Everyone wants to bench press more weight. What's holding many of them back may surprise you: lack of shoulder and back stability. Boring, eh? (I'm Canadian, sorry.)
Focus on three exercises to make progress. Do them before a bench day or use them between some of your warm-up sets. Then watch your bench numbers skyrocket over the coming weeks.
Grab the lightest mini band you can find. Keep your chest "proud" throughout the movement, with the hands just scraping the wall. Keep the wrists outside the elbows as you slowly slide up the wall, making sure the elbows don't leak out. Some people may not even need a band if they've had shoulder problems in the past or mangled their shoulders by benching too often.

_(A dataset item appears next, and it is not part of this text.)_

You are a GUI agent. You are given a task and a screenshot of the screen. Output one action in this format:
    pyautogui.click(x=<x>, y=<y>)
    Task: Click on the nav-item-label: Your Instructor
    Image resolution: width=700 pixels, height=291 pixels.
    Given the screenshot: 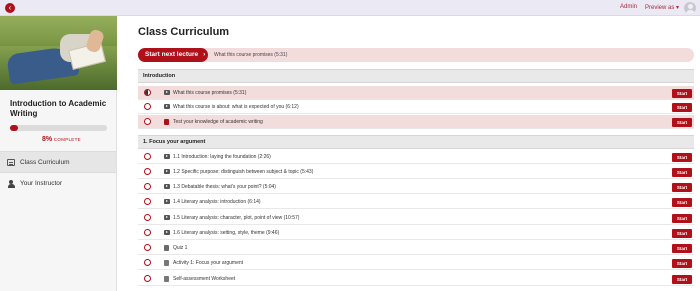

Grab a light kettlebell, especially if you've never tried this before. This allows you to get used to the fact that there's a weighted ball of metal near your cheek that only your grip and shoulder stability can keep from falling.
Start light and progress... because no one likes a guy who had half his face taken off by a kettlebell. Your elbow is your dial of difficulty here: Start low and bring it higher if it's too easy.
Although you feel like you're not doing much, there's a frenzy of activity below the surface in the rear delts, lower and middle traps, and even the lats with this exercise.
You'll probably start shaking after 5 to 6 reps if you're doing it right. Keep high tension on the band the entire time, stapling your elbows to your sides to create a "W" at the top of the rep. Go. Slow.